But this all still doesn't answer the question: why? While cases like that London poisoning persist, there’s still a distinctly retro, slightly irrelevant feel to these characters. When I started writing this article, I had a theory that they continue because Russians are the only nationality you can villainize with total impunity from the political-correctness crowd. And that seems to check out -- neither Bruner, Wenk, and Dixon could recall any criticism they got for writing those Russian bad guys. I can't confidently say if other screenwriters feel the same way, but not for lack of trying. For whatever reason, the other 20-plus interview requests I sent were declined or ignored. Maybe the KGB got to them?
There are other reasons for this enduring type, though. The simplest one is that bad guys with accents sell. "I’m sure people in the Russian community have complained about it, but not enough where it's actually affected Hollywood, as far as I can tell," Bruner says. "The people financing movies are not afraid of getting any kind of cultural blowback." (In fact, these films make millions even in Moscow.) Another is that a recent Russian figure who's often compared to a Bond villain has risen to power. "Oh [Vladimir Putin] for sure," Wenk says. "I think he's a very compelling individual and he's sort of a man in black in our world."

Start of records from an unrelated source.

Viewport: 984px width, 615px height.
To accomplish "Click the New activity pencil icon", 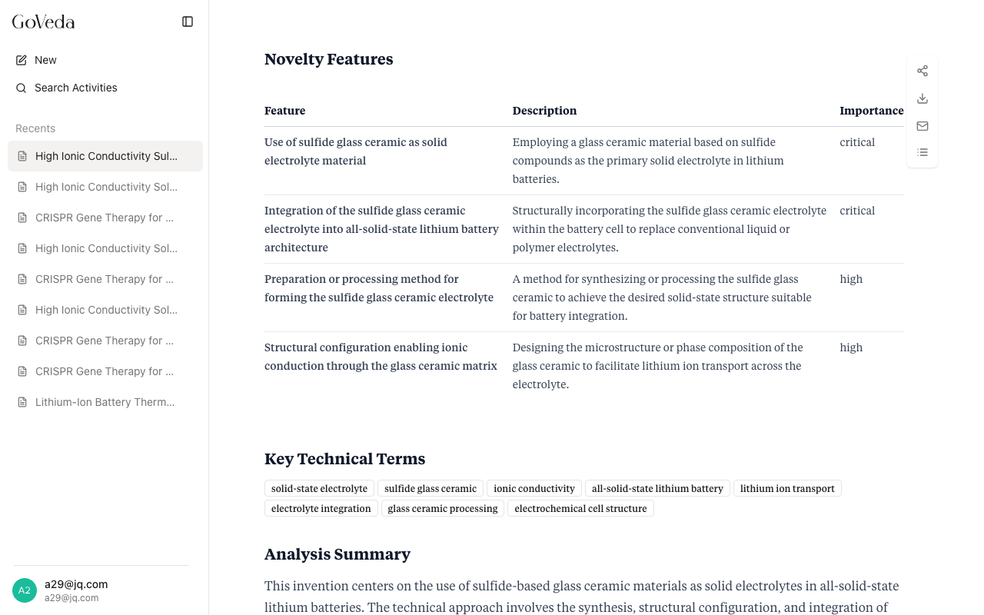I will 22,60.
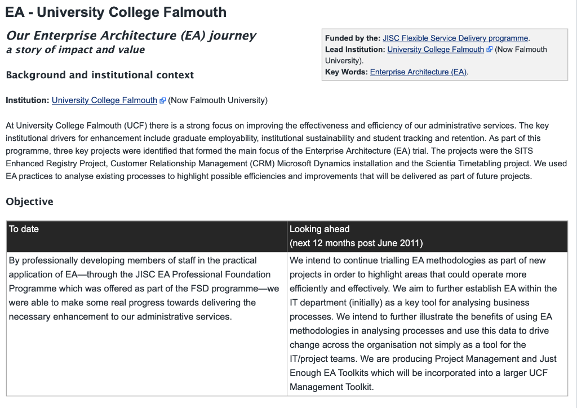Click the "(next 12 months post June 2011)" header line

coord(356,243)
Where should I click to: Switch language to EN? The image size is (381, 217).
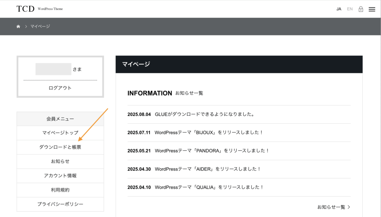[350, 9]
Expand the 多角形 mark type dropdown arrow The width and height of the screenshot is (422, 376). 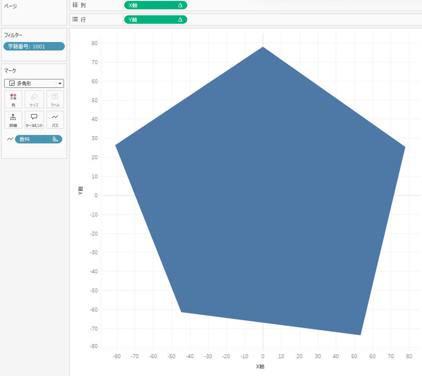pyautogui.click(x=60, y=83)
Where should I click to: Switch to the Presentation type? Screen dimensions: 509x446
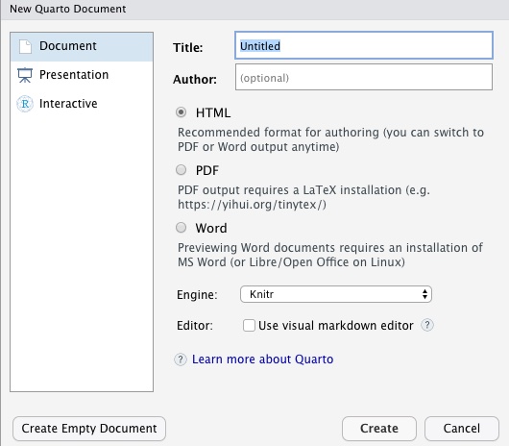[82, 75]
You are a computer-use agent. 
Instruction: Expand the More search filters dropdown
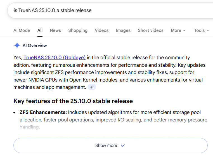click(178, 30)
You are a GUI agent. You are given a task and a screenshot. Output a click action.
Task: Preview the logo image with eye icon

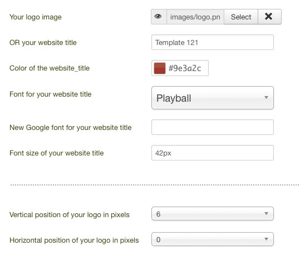(159, 17)
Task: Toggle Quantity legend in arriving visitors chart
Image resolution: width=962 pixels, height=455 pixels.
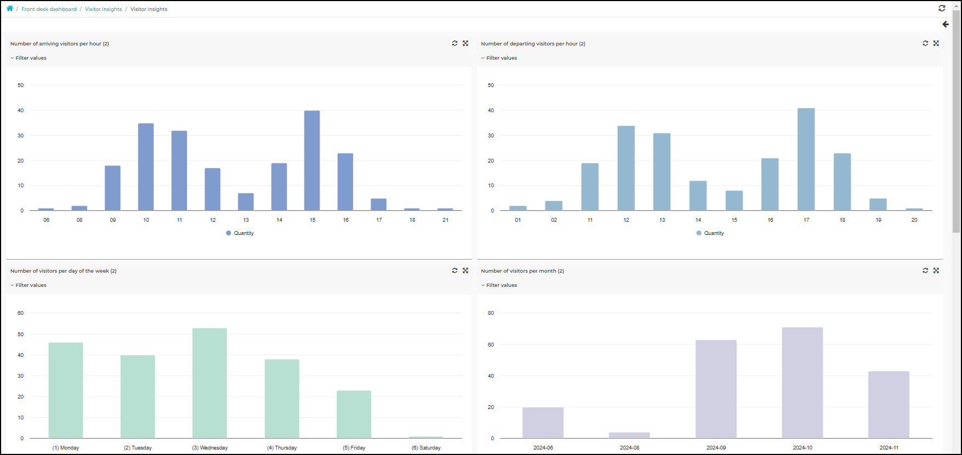Action: (x=240, y=233)
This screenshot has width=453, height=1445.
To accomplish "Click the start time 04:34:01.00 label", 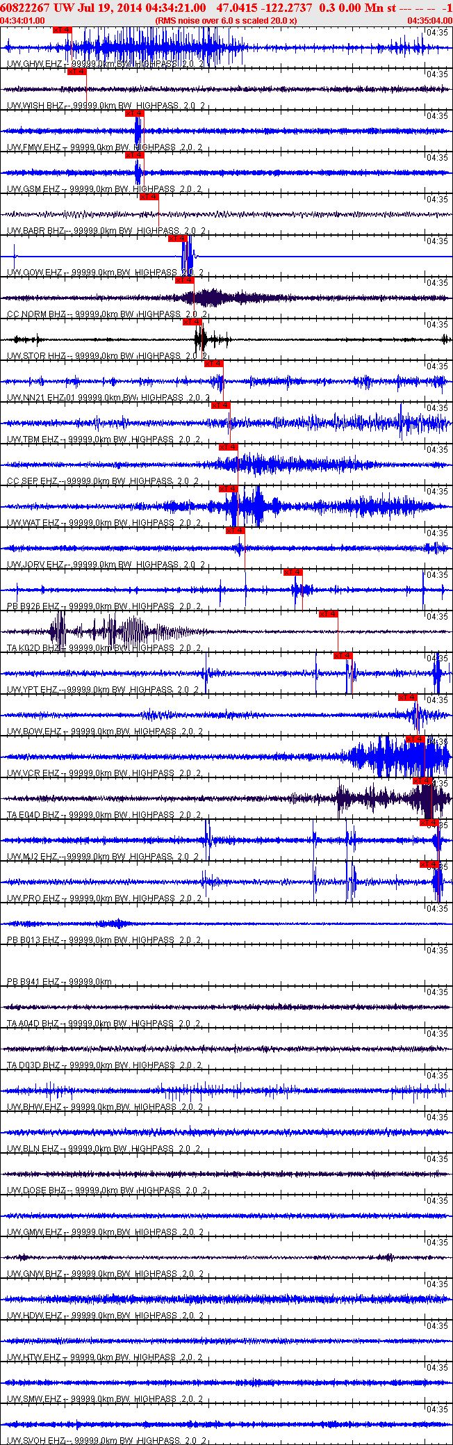I will pos(23,21).
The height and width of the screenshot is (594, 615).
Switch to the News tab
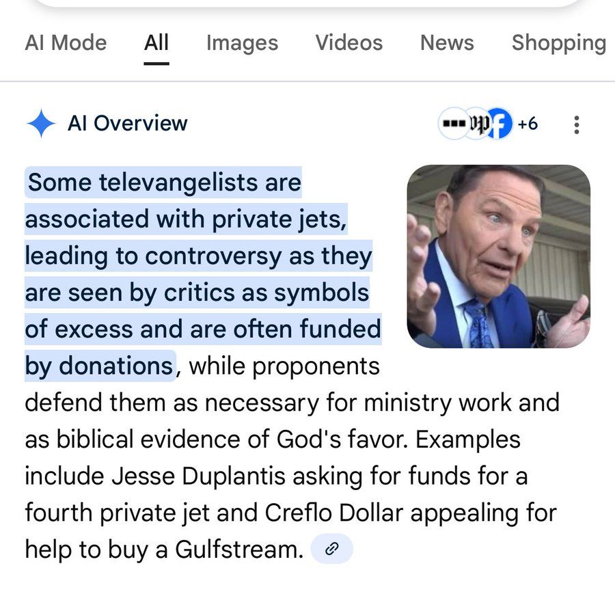point(447,42)
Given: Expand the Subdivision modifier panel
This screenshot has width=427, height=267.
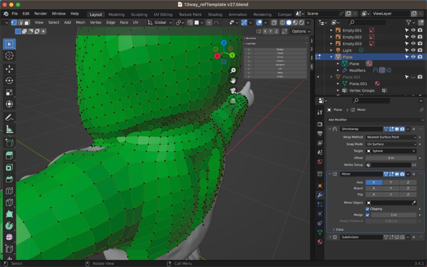Looking at the screenshot, I should [330, 237].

Still, Putin has only been in power for a fraction of this Russian hit parade, so there’s another option to consider: inertia. "It's difficult to break away," Upton says. "Hollywood sometimes can be deeply innovative but -- and I know this comes out right now, in the controversy over the Oscar nominations and their being all-white for the second time in a row -- Hollywood will hold to conventions in a lot of ways because that’s what makes money. And when it's all said and done, the business of Hollywood is getting people to buy into whatever the central premise of any film is. The quicker you can get people to buy in, the more likely they are to fall into the world that the film creates."
"So it’s still easy shorthand, and I think that's one of the reasons why it lingers. You hear that accent and you immediately think of Ivan Drago or Boris Badenov and every bad-guy Russian from the movies that you grew up with."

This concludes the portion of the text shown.